From the U.S. healthcare business front,

  • BioPharma Dive reports,
    • “Vertex Pharmaceuticals on Wednesday said it would buy biotechnology company Alpine Immune Sciences and its experimental kidney disease drug for $65 per share, or approximately $4.9 billion in cash.”Vertex Pharmaceuticals on Wednesday said it would buy biotechnology company Alpine Immune Sciences and its experimental kidney disease drug for $65 per share, or approximately $4.9 billion in cash.
    • “Through the deal, which the companies expect to close in the second quarter, Vertex will gain access to povetacicept, a therapy for IgA nephropathy, or IgAN. The drug is set to enter Phase 3 testing by the end of the year. 
    • “The acquisition is the largest in Vertex’s 35-year history and comes as the company works to expand into kidney disease treatment.”
  • Beckers Hospital Review relates,
    • “Three pharmacy benefit managers accounted for nearly 80% of all prescription claims handled in 2023, according to an April 9 report from the Drug Channels Institute.
    • “To compile the list, Drug Channels analyzed estimated total equivalent prescription claims managed across the industry in 2023. CVS Caremark, Express Scripts and OptumRX managed 79% of prescription claims last year, the same percentage as in 2022.” 
  • Beckers Payer Issues lets us know,
    • “AHIP, the American Medical Association and the National Association of ACOs have released a playbook of voluntary best practices for value-based care payment arrangements. 

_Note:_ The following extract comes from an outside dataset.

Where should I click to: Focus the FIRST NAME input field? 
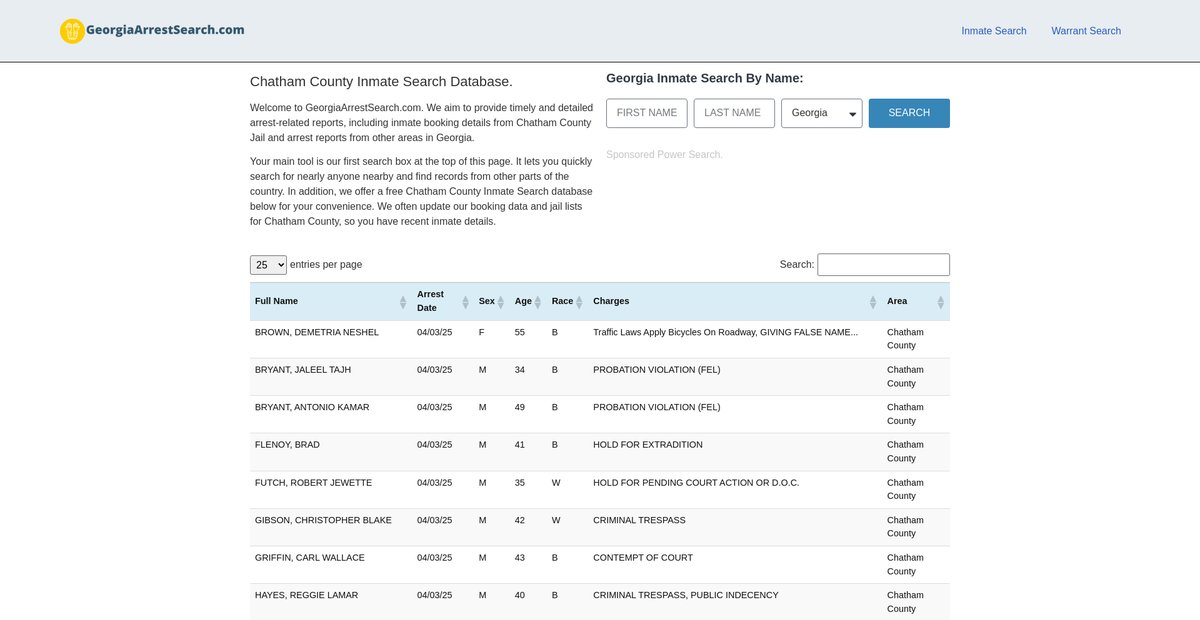point(647,113)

    • “National Association of ACOs President and CEO Clif Gaus said that in the past decade, value-based care has grown from “almost nothing to an undeniably significant aspect of our health system,” according to a joint April 10 news release from the organizations. 
    • “This iteration of the playbook synthesizes what we’ve learned over the last decade plus, so that payers, physicians, hospitals and ACOs can implement payment and delivery models that improve outcomes and lower costs,” Dr. Gaus said.”